Hervé Sanson : Quel rôle l'islam mystique a-t-il joué dans ta propre formation intellectuelle ? Descends-tu d'une famille maraboutique ? Quel était le rapport de tes aïeux à cet Islam ?

Habib Tengour : J'appartiens en effet à un lignage maraboutique ; c'est ce que j'ai toujours entendu dire dans ma famille. Et, à l'intérieur de la tribu des Beni Zeroual, domine le saint patron de la tribu, Sidi Ben Châ'a. Ma famille descend de ce saint. Cette tribu est affiliée à la confrérie des derqâwa habriyya, elle a compté un grand cheikh, qui est mort à la fin des années vingt, Cheikh Sidi Abdelbâqi. Les derqâwa ont plusieurs branches, qui sont réparties dans tout l'Ouest algérien, au Maroc aussi. C'est une confrérie très importante, souvent en conflit avec les pouvoirs en place.

━━━━━━━━━━━━━━━━

- _CONSIGNE_: Prolongez l'entretien sur le lignage maraboutique de Habib Tengour au-delà de sa dernière phrase. Le matériel qui suit provient d'une autre source que l'entretien.

- _DONNÉES SOURCES_:
━━━━━━━━━━━━━━━━

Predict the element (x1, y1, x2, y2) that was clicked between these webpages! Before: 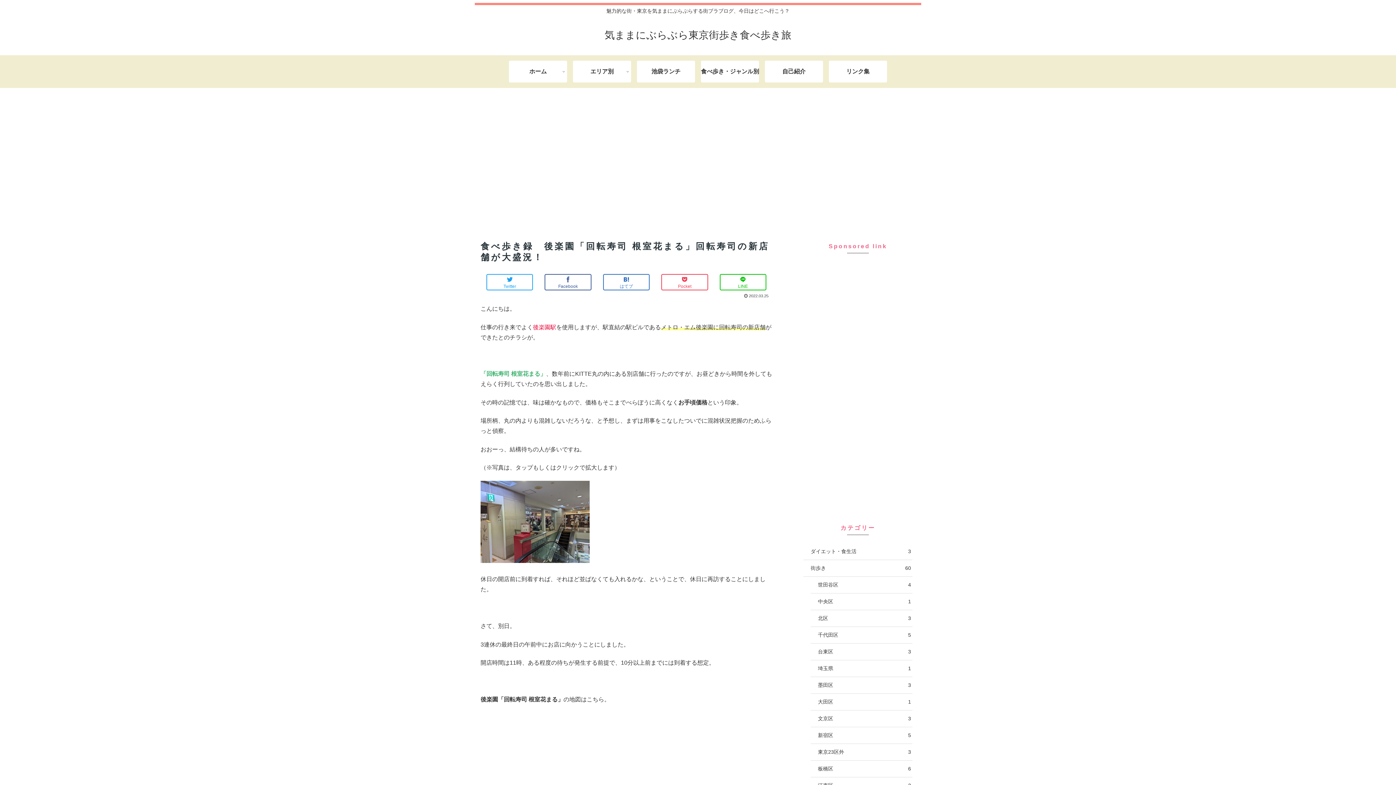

━━━━━━━━━━━━━━━━

- _RÉPONSE ATTENDUE_:
Cela, c'est la famille élargie, le clan…

Mon arrière-grand-père paternel a quitté la tribu dès la fin du XIXème siècle, mon grand-père est né en 1890 dans un village, à proximité de la tribu. Il avait vingt ans quand il est venu s'installer à Mostaganem. Il n'avait aucun lien avec la confrérie et mon père, né dans la ville, n'était absolument pas affilié à une confrérie, au contraire, il était membre du PPA1, engagé dans le combat nationaliste. Mon père et ses frères, jeunes, ne faisaient pas la prière, et mon grand-père priait dans la [End Page 65] mosquée qui n'était pas affiliée à une confrérie. Il ne fréquentait pas les confréries alors qu'il y en avait trois, juste à côté de la maison. Par contre, quand j'allais chez mon oncle maternel, à la campagne, il était moqaddem de la confrérie, là il s'agissait plutôt d'un islam mystique. J'assistais à des séances de hadra>2, à des sama' (concerts mystiques) de la confrérie.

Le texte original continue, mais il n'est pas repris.